EDIT- just as an illustration, I think it's interesting to use the Bitcoin Talk forum search tool. There are 464,000 results for "scam" and 484,000 results for "currency". Spend 5 seconds on the forum to find the word used like it's the coolest slang around. Everything is a scam, because evidence.


What I see is Bitcoin fans pointing out the glaring problems in every altcoin, but not admitting that every single one of those problems applies to Bitcoin as well.


Because Bitcoin is immutable and blockchains are a codification of the network effect. Altcoins are themselves competing chains, and thus compete with the main chain. Because the 'first mover' is Bitcoin, then the incentive for any miner is to join that chain. The problems in other altcoins are particularly important because their miners always sell that altcoin to the greater fool... in exchange for bitcoin.
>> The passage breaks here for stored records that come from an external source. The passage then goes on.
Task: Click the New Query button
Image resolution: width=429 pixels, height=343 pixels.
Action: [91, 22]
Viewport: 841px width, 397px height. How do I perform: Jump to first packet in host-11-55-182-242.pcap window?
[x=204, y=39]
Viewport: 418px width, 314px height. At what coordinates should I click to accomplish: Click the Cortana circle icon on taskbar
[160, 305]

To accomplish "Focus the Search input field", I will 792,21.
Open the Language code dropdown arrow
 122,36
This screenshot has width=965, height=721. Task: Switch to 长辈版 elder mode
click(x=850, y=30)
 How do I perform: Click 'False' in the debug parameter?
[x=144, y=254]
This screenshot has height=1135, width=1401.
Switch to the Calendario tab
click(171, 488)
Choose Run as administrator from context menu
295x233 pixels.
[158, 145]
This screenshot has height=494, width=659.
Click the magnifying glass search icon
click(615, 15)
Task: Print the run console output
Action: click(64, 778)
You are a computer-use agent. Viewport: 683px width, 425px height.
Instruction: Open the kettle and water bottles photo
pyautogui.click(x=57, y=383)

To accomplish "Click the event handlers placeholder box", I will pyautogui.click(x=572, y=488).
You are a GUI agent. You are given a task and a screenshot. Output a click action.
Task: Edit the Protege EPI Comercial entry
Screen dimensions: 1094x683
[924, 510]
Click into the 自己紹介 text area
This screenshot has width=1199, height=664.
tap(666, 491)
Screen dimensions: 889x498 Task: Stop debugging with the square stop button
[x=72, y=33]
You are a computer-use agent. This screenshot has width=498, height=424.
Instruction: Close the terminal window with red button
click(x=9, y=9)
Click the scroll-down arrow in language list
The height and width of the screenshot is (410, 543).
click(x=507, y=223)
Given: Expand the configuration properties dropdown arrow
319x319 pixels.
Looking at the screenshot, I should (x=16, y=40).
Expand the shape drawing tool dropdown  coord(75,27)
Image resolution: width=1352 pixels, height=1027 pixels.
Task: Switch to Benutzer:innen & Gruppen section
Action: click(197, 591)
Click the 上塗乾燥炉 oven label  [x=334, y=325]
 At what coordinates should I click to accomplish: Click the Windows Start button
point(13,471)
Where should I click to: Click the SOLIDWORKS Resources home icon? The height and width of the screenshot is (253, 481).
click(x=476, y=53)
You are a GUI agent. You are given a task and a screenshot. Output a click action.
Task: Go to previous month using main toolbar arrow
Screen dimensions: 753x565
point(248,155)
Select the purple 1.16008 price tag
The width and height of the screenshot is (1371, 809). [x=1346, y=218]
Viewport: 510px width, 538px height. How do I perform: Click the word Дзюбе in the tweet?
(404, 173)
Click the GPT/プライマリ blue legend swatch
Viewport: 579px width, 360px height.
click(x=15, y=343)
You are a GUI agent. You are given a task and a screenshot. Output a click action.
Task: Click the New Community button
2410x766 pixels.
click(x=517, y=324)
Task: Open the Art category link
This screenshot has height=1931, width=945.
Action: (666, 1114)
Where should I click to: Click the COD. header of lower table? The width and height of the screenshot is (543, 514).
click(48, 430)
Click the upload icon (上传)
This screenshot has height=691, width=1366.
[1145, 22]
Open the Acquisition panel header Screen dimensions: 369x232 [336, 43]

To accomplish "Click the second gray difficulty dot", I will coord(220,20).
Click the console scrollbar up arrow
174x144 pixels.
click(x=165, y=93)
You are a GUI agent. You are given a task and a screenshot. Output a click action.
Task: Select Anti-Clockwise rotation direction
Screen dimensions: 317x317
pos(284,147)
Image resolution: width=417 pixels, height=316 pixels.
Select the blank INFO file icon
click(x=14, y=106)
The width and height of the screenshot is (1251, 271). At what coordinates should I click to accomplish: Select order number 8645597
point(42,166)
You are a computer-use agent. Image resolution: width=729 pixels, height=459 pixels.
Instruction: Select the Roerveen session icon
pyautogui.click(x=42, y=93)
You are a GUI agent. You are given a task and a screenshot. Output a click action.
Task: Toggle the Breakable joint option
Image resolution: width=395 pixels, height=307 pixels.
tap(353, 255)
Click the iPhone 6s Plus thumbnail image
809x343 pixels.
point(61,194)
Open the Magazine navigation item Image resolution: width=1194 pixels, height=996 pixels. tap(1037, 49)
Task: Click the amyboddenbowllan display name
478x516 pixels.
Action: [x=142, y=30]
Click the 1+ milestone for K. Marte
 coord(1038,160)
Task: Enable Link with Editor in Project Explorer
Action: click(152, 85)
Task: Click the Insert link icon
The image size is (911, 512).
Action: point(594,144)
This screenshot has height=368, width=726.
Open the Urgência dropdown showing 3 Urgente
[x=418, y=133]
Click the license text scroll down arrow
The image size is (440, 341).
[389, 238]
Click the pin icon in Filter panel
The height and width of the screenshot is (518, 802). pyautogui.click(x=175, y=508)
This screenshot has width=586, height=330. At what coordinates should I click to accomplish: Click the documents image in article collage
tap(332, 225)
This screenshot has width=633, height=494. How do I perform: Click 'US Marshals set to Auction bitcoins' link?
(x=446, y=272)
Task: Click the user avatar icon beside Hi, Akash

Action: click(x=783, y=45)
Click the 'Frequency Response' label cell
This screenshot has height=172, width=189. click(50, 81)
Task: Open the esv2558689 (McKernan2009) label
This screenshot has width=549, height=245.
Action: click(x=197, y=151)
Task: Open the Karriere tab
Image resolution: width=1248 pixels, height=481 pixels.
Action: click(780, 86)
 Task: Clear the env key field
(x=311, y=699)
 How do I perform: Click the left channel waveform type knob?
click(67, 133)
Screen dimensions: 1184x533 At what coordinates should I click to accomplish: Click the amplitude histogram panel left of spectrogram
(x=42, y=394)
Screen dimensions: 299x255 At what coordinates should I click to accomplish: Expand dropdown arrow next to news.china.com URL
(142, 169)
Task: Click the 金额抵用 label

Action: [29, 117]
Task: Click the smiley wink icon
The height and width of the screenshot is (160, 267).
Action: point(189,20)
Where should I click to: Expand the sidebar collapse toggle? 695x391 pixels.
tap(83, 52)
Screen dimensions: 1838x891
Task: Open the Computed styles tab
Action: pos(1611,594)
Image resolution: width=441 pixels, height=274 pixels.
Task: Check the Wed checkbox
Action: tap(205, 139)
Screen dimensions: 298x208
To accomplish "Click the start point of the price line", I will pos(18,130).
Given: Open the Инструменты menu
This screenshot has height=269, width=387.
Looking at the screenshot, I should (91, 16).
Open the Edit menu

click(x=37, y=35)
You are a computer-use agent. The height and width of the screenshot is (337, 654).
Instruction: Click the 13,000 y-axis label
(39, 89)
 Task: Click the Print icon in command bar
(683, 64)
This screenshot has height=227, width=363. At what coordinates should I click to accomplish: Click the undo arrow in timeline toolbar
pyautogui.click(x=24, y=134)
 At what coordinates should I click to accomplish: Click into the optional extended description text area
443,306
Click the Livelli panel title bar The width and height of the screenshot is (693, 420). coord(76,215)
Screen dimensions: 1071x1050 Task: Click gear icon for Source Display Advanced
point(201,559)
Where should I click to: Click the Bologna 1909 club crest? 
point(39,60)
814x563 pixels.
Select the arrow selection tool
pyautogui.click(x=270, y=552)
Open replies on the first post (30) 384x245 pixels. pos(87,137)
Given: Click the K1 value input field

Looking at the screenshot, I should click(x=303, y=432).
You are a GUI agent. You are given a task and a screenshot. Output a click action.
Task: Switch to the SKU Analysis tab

Altcoins are (amazingly) even worse, but that doesn't make the Bitcoinsphere good. It still has no actual use case beyond illegal drugs, and is riddled with scammers and criminals at every level.

I detailed the problems as I saw them as of January here: http://reddragdiva.dreamwidth.org/594396.html Things really haven't improved in any regard.


Agreed. The black market is the smallest sector of the world's economy. If the best Bitcoin can do is service that market, its safe to say the Bitcoin is a massive failure.


Agree. I'm assuming it's because dealing with technical difficulties meets reasonable expectations when diving into a black market. As the pieces come together and the experience improves, it'll fade I hope.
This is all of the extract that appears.